From Dianetics: The Modern Science of Mental Health, by L. Ron Hubbard, 1995 edition, in the chapter entitled "Contagion of Aberration" (pg. 195):

"The Scientology religion is based exclusively upon L. Ron Hubbard's research, writings and recorded lectures —
all of which constitute the Scriptures of the religion"

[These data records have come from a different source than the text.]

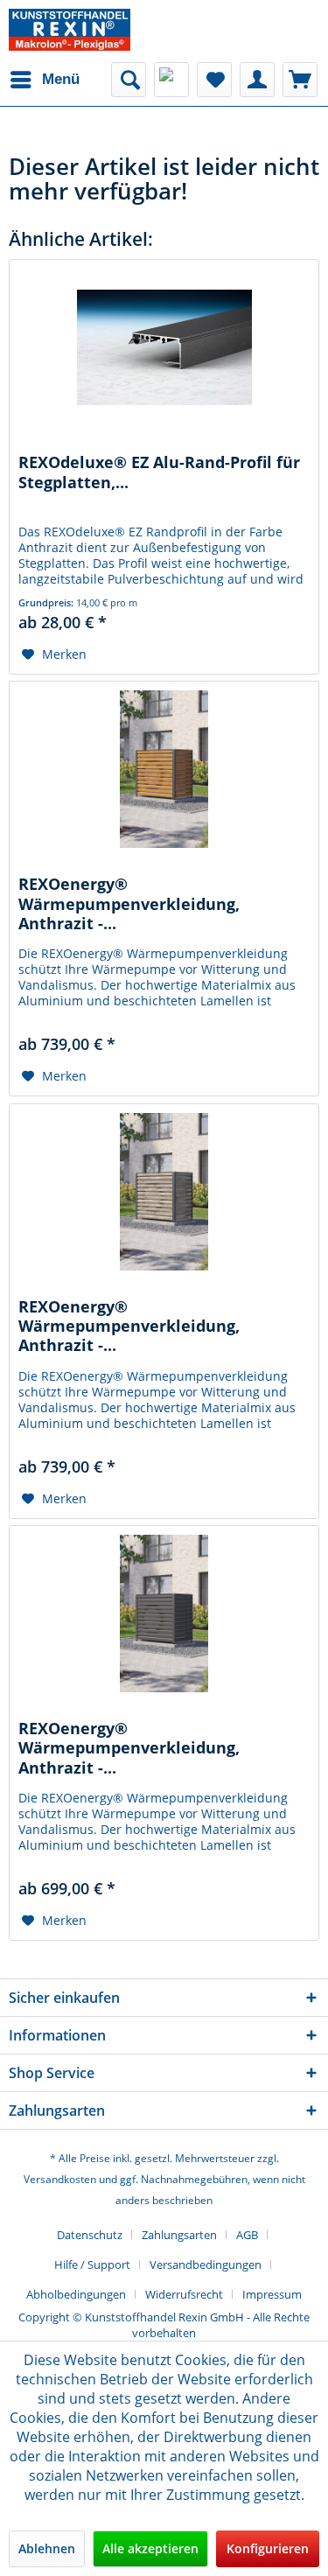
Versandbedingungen (206, 2264)
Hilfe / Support (92, 2264)
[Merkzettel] (214, 79)
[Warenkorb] (300, 79)
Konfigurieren (268, 2548)
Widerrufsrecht (184, 2294)
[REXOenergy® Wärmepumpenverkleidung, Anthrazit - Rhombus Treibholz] (164, 1191)
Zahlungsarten (179, 2235)
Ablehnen (46, 2548)
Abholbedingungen (76, 2294)
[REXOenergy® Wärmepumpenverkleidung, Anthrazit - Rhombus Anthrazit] (164, 1613)
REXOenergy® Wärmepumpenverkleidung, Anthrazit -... (129, 902)
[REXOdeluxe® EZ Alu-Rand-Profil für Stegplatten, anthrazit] (164, 347)
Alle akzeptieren (150, 2548)
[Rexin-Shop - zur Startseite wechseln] (69, 30)
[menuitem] (44, 79)
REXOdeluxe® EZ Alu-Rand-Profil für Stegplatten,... (159, 472)
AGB (247, 2235)
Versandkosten (60, 2179)
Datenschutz (89, 2235)
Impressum (272, 2294)
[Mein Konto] (257, 79)
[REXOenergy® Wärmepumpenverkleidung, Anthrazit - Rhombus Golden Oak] (164, 769)
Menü (61, 79)
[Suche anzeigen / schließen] (128, 79)
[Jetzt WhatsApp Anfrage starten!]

Primitive societies, being subject to much mauling by the elements, have many more occasions for injury than civilized societies. Further, such primitive societies are alive with false data. Further, their practice of medicine and mental healing is on a very aberrative [glossary] level by itself. The number of engrams [glossary] in a Zulu (a member of a large, formerly warlike, Bantu people of southeastern Africa) would be astonishing. Moved out of his restimulative [glossary] area and taught English he would escape the penalty of much of his reactive [glossary] data; but in his native habitat the Zulu is only outside the bars of a madhouse because there are no madhouses provided by his tribe. It is a safe estimate, and one based on better experience than is generally available to those who base conclusions on "modern man" by studying primitive races, that primitives are far more aberrated than civilized peoples. Their savageness, their unprogressiveness, their incidence of illness: all stem from their reactive patterns, not from their inherent personalities. Measuring one set of aberrees by another set of aberrees is not likely to lead to much data. And the contagion of aberration [glossary], being much greater in a primitive tribe, and the falsity of the superstitious data in the engrams of such a tribe both lead to a conclusion which, observed on the scene, is carried out by actuality.

           

Subject:
Hubbard's prejudice against Zulus
From:
Kim Baker <KBAKER@uctlib.uct.ac.za>
Newsgroups:
alt.religion.scientology
Date:
Tue, 28 May 1996 18:05:19 GMT
Message-ID:
<m0uOT3b-0005YQC @uctmail2.uct.ac.za [offsite]>

… South African citizens from the Zulu nation find this highly offensive, patronising and out-right racist. The rich body of ancestral traditions, ceremonies and culture of the Zulu people are admired the world over. The picture that Hubbard has painted of the Zulu nation reveals an alarming ignorance and ability [sic] to comprehend a cultural tradition that is not his own. If his ability to understand the Zulu nation was that erroneous, how then his ability to observe and dictate a "philosophy of mind"?